*WORK TO BE COMPLETED*:
Reproduce verbatim the material between the lines containing "You are a GUI" and "1024x720 pixels. pos(716,25)", inclusive, leaving out the pictures.

+---+

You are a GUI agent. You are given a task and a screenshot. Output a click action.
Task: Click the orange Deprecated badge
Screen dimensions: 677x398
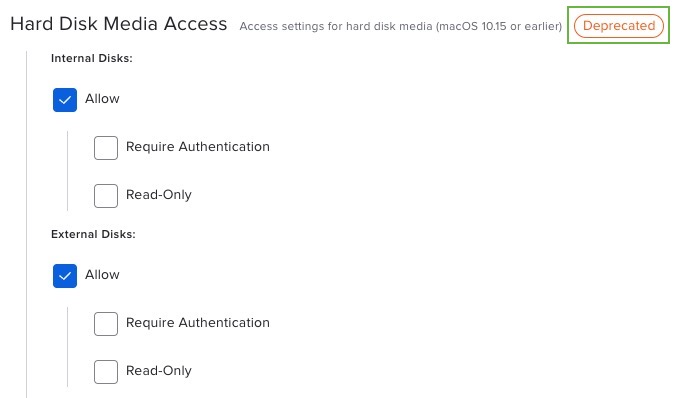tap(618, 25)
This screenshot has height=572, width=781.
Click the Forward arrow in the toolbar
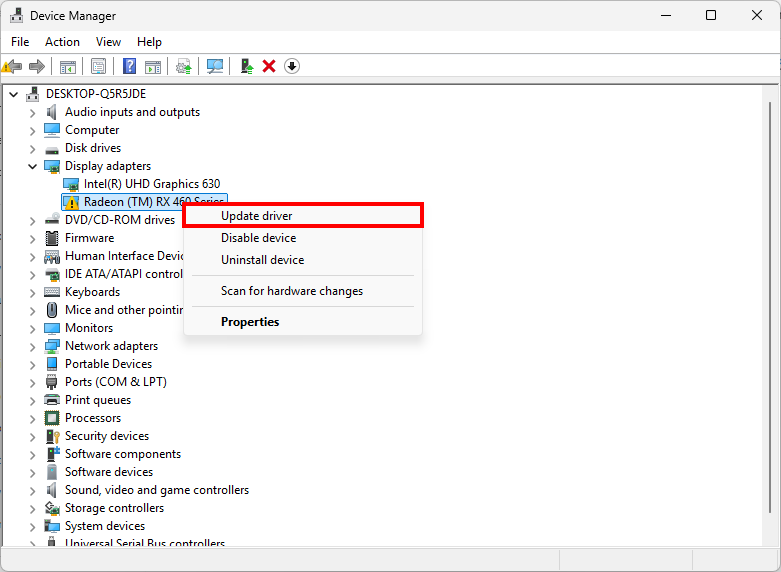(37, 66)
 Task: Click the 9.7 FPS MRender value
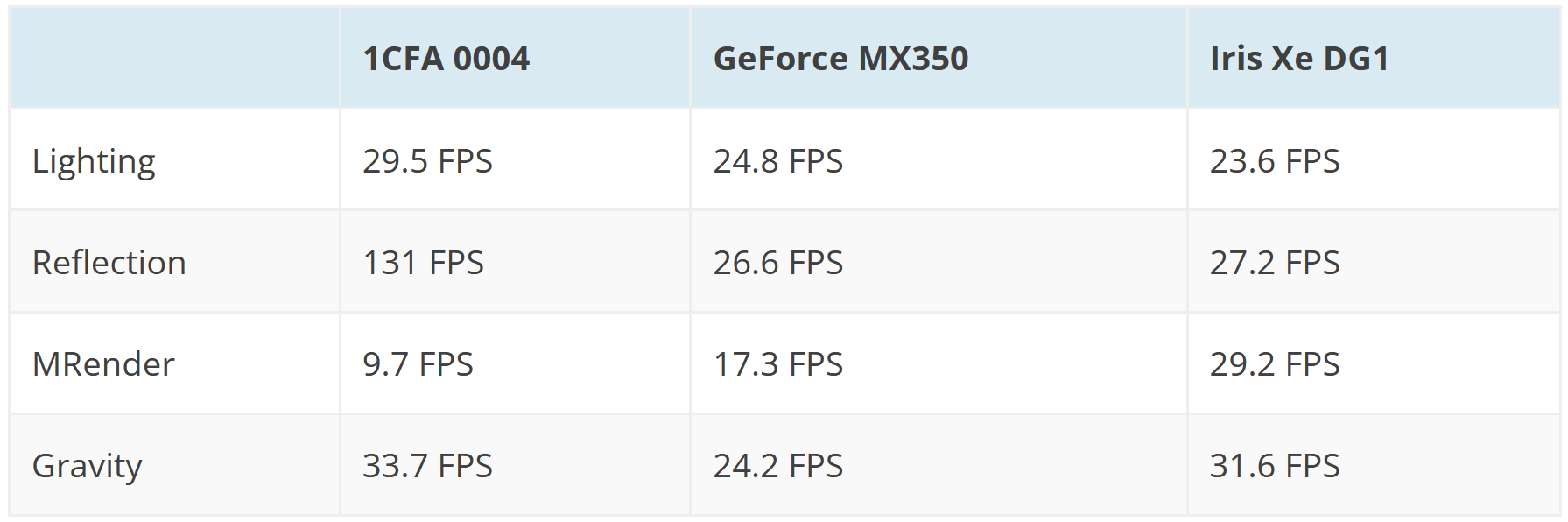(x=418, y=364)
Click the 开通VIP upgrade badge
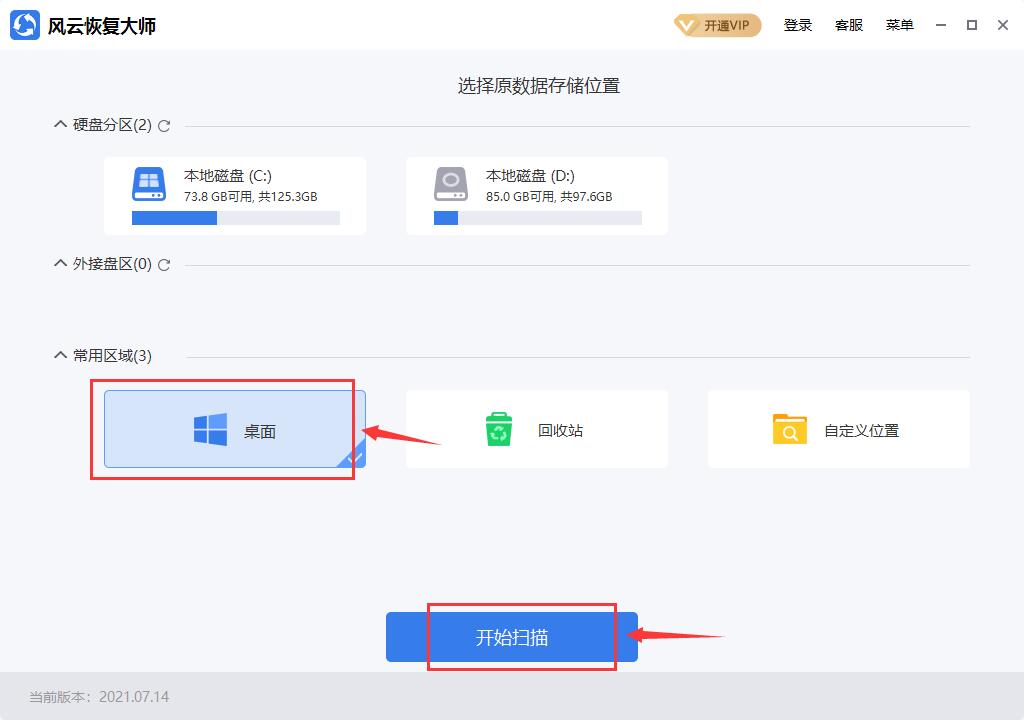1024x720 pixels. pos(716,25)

+---+

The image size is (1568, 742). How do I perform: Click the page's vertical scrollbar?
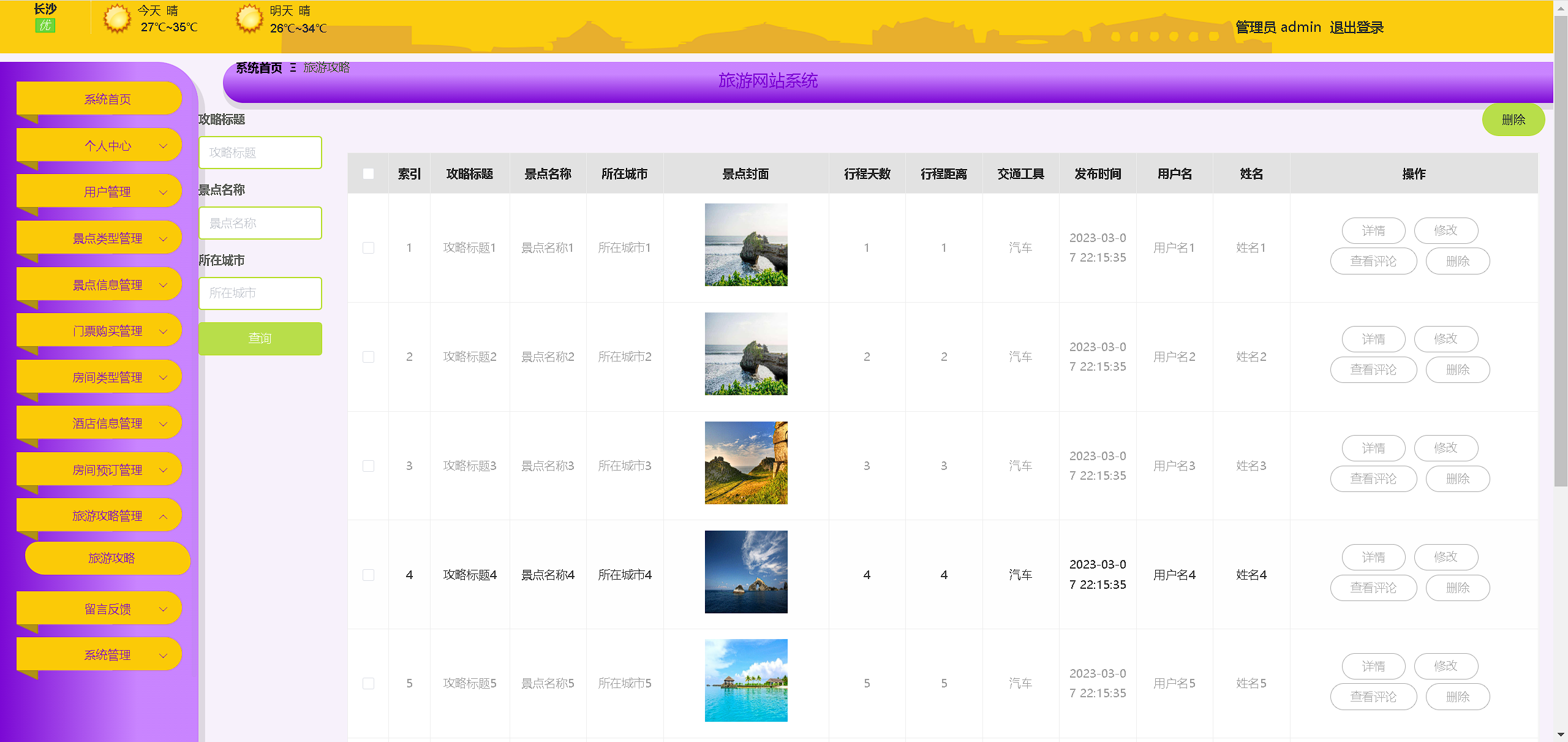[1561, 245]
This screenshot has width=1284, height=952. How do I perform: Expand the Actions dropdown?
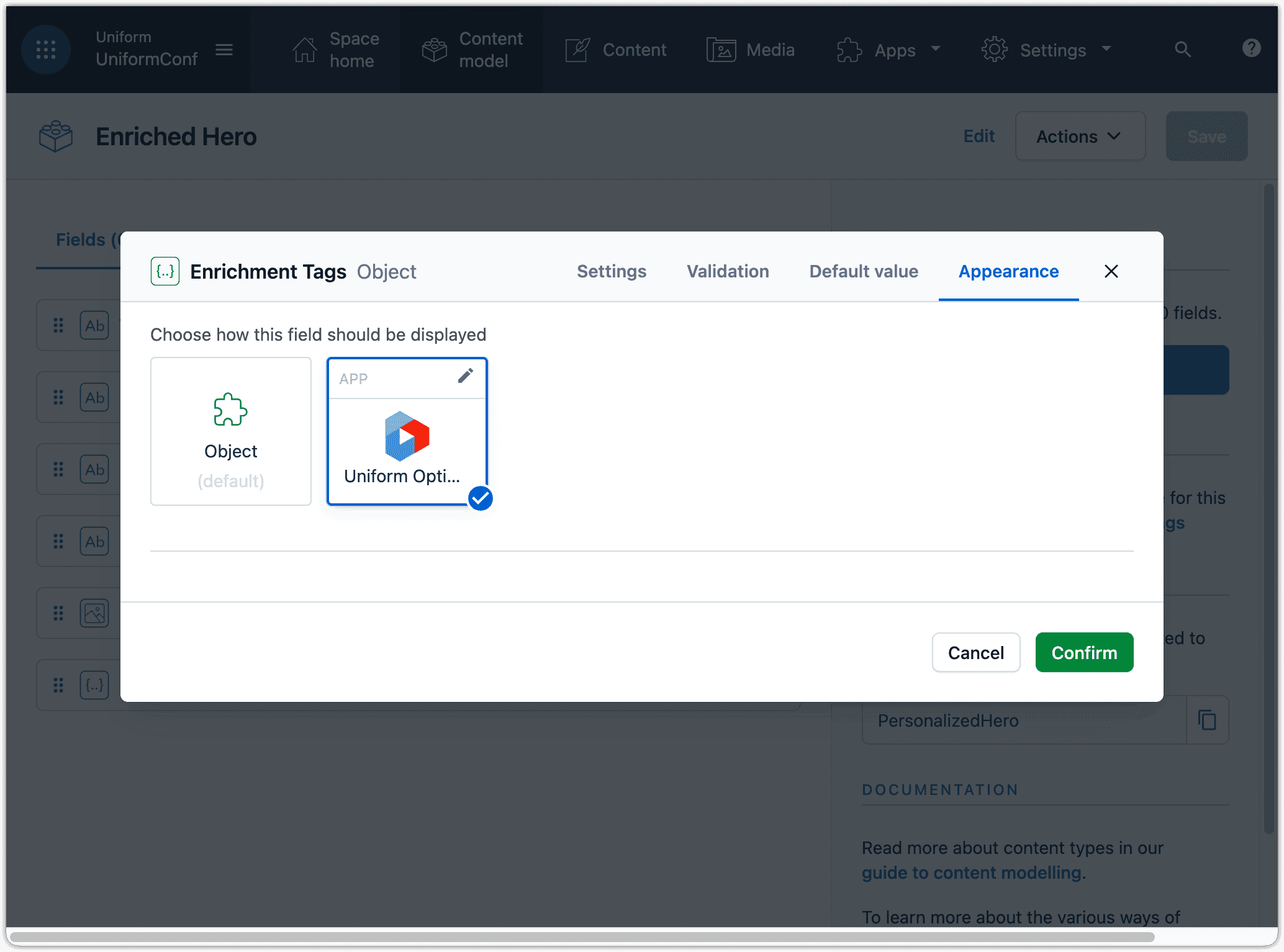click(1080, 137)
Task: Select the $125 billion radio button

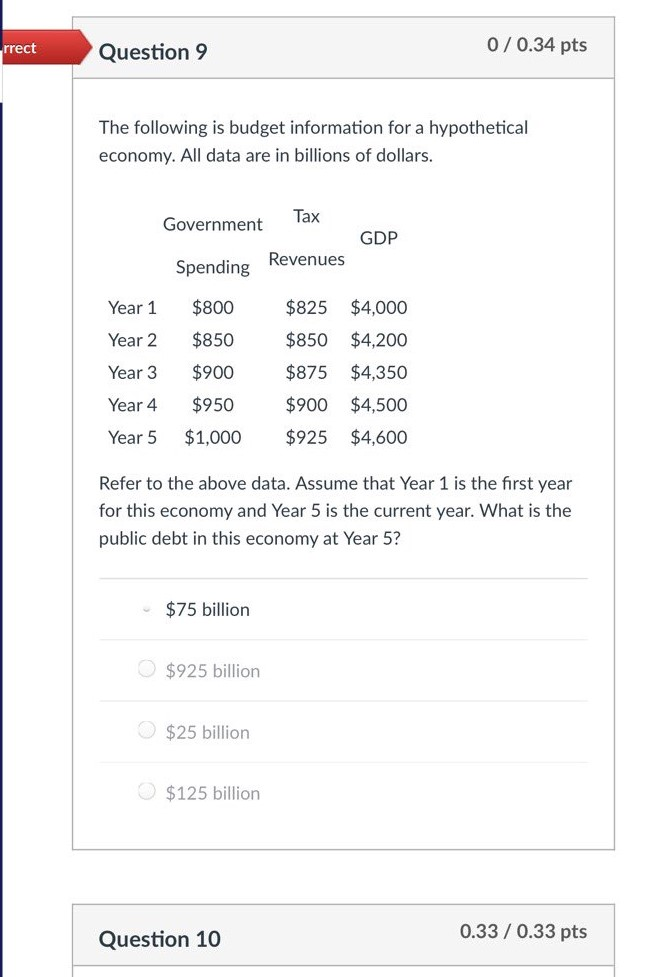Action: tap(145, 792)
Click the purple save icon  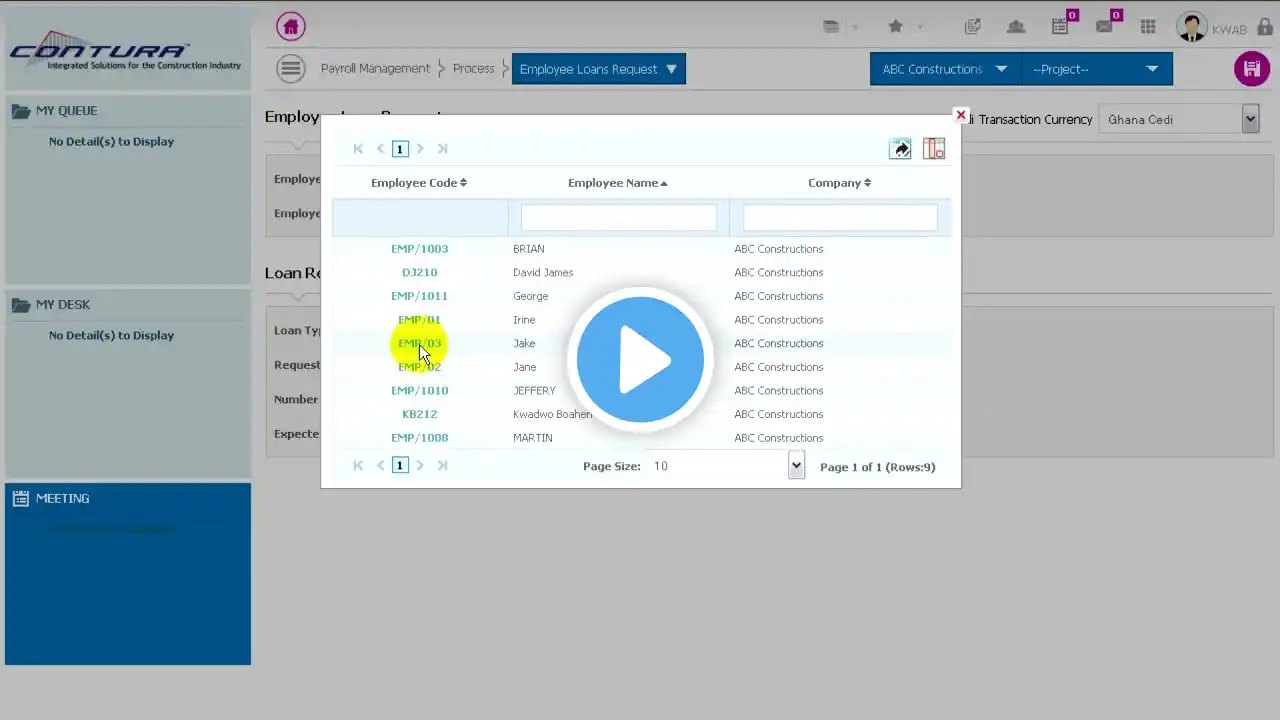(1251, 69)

+---+

*SOLUTION FOR THIS EXERCISE*:
You are a GUI agent. You are given a task and a screenshot. Output a click action.
Task: Click the orange Deprecated badge
Screen dimensions: 677x398
tap(618, 25)
This screenshot has height=572, width=781.
Click the Forward arrow in the toolbar
(37, 66)
 Task: Click the 9.7 FPS MRender value
(x=418, y=364)
Click the 开通VIP upgrade badge
1024x720 pixels. pos(716,25)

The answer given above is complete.